The regulation of apoptosis in granulosa cells of bovine ovarian follicles

Ovarian follicle development is dependent on growth, proliferation and apoptosis of follicle cells. The studies presented in this thesis examine the apoptotic pathway mediated by the Fas antigen (Fas) and pro-survival pathways stimulated by insulin-like growth factor (IGF-1) in cultured bovine granulosa cells. The role of Fas in triggering follicular atresia was examined in a serum withdrawal model. After removal of serum from the culture media, increasing numbers of cells became apoptotic over time. Although the level of Fas mRNA remained unchanged after serum removal, Fas protein increased at 3 h and remained elevated through 12 h. Both of the level of FasL mRNA and protein increased 3 h after the withdrawal of serum.
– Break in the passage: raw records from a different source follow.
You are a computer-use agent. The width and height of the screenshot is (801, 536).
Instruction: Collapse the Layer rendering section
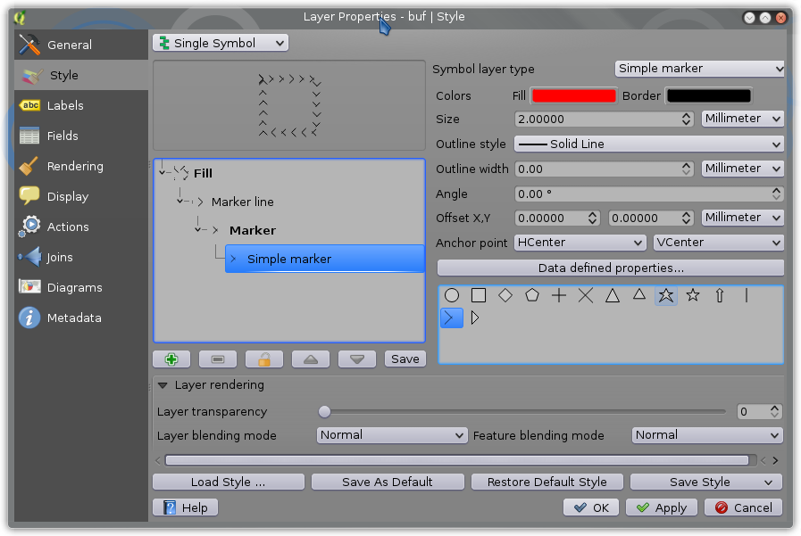coord(163,385)
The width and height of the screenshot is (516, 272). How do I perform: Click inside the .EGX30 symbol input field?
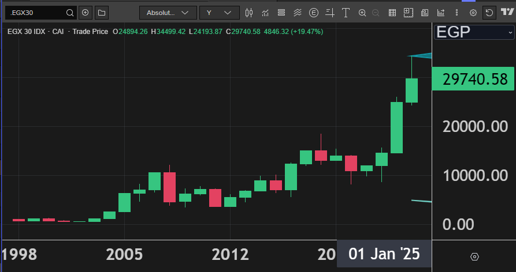point(35,13)
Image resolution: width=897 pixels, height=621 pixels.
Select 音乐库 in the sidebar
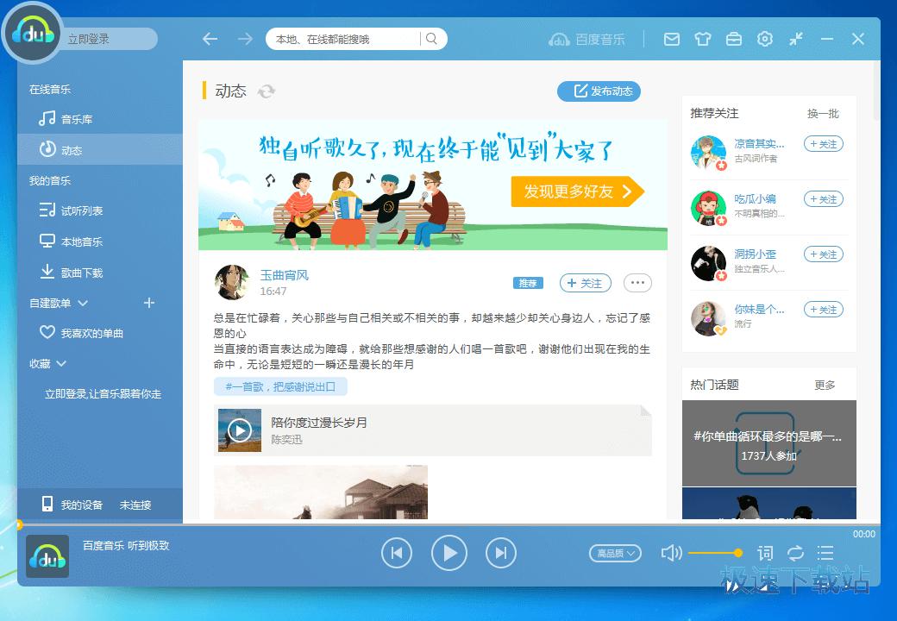[x=76, y=120]
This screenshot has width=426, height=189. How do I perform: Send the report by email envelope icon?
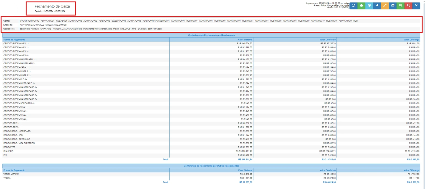pos(393,5)
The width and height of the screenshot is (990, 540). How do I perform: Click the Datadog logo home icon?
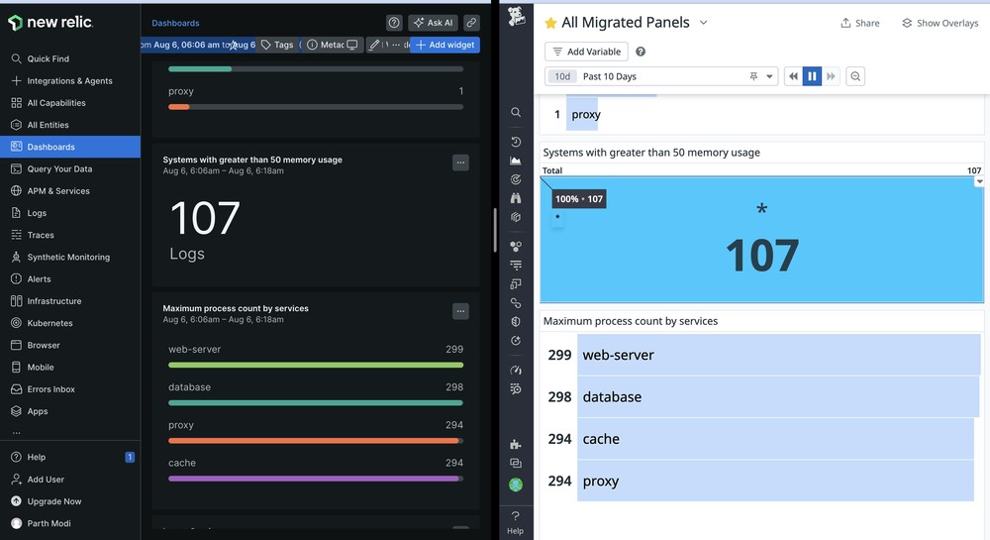(516, 17)
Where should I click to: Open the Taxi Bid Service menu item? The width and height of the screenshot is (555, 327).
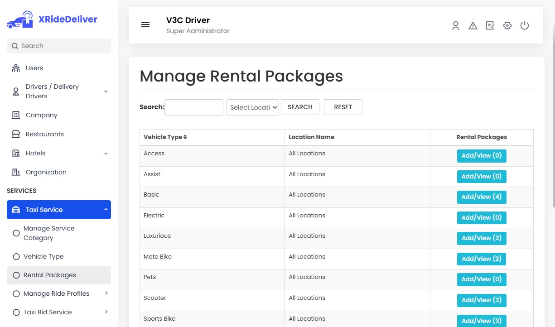[48, 312]
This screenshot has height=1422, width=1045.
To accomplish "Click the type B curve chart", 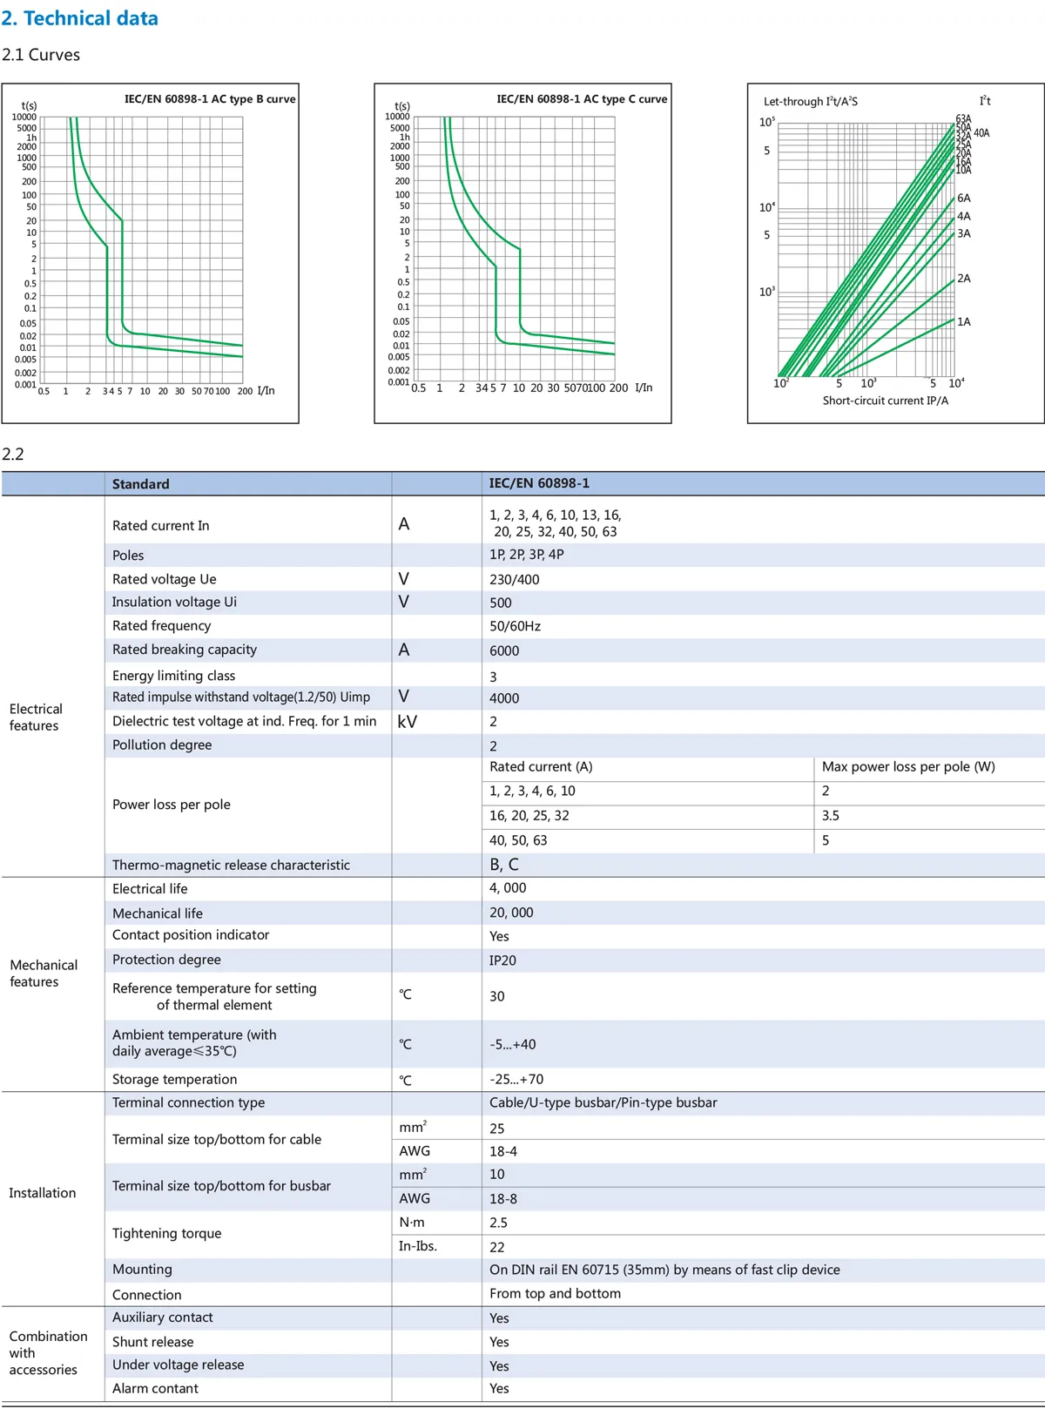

Treatment with Fas/FasL antagonists at the time of serum withdrawal reduced the extent of apoptosis suggesting that serum withdrawal-induced apoptosis of granulosa cells is mediated at least partially by Fas/FasL interactions. This supports a potential role of the Fas pathway, activated in the absence of survival factors, to trigger ovarian follicular atresia. IGF-1 inhibited FasL-induced apoptosis in cultured granulosa cells. Signaling pathways which mediate effects by IGF-1 were examined. Inhibition of the phosphoinositide-3′ kinase (PI3K)/Akt pathway by treatment with LY294002 and by overexpression of a dominant negative Akt mutant in granulosa cells prevented the protective effect of IGF-1 against FasL-induced apoptosis. Treatment with the MAPK kinase inhibitor, PD98059, however, did not alter the protective effect of IGF-1. Treatment with IGF-1 and overexpression of a constitutively active Akt mutant (myrAkt) increased progression from G0/G1 to S phase of the cell. I investigated whether cell cycle progression is required for protection from apoptosis. Roscovitine, which blocks cells at the GUS transition, prevented the protective effect of IGF-1 and myrAkt expression against FasL-induced apoptosis. This indicates that the protective effect of IGF-1 against FasL-induced apoptosis only occurs when progression from G1 to S phase of the cell cycle through the PI3K/Akt pathway is not perturbed. In summary, IGF-1 may play a role in preventing the activation of an endogenous Fas pathway and thereby promote growth and survival of granulosa cells during follicle development.